Куда сильнее её поразила царица, уже немолодая, но всё ещё великолепная Добромила. Расшитая яхонтами кичка[2] скрывала волосы. Глухое платье с воротом под горло и длинными рукавами было сплошь усеяно каменьями, при каждом движении они искрили мягкими бликами. Но острый взгляд серых глаз тёплым назвать было невозможно.
– Батюшка! Матушка! – Иван прошёл прямо к тронам и опустился перед ними на одно колено.
Ярга догнала его и тоже спешно присела, поклонившись. Дворянкам падать на колени не положено, однако старая память и волнение дали о себе знать. Девушка чуть не рухнула лицом в пол по привычке. Вовремя одёрнула себя: нельзя, она же царскую невесту изображает, а не деревенскую дурочку.

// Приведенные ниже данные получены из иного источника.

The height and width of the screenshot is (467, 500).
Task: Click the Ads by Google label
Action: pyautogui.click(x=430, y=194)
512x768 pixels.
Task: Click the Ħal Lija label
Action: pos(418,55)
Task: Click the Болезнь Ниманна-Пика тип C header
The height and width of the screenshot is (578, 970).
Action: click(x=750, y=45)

– Встань, – коротко велел царь Демьян, в нетерпении стиснув подлокотники трона. Его сиплый голос дрожал. – Говори.
Добромила тем временем глядела вовсе не на сына. Она вперила в Яргу такой пристальный и недоверчивый взгляд, что девушке показалось: пятки вот-вот вспыхнут!
Иван поднялся.
Поднялась и девушка за его спиной, но взглянуть на царскую чету не смела даже искоса. Ковёр под ногами в один миг сделался необычайно интересным.
– Царь-батюшка, – слегка вальяжно начал Иван, и его глубокий глас зазвучал в палатах красивым эхом, пред которым замерли все, – мы узнали, кто ворует твои яблочки.
– Неужели сие неразумное дитя? – Брови царя Демьяна взлетели в изумлении, когда он жестом указал на Яргу.
– Вовсе нет. – Девушка не видела лица Ивана, но по его тону поняла, что тот улыбался. – Позвольте мне поведать всё по порядку.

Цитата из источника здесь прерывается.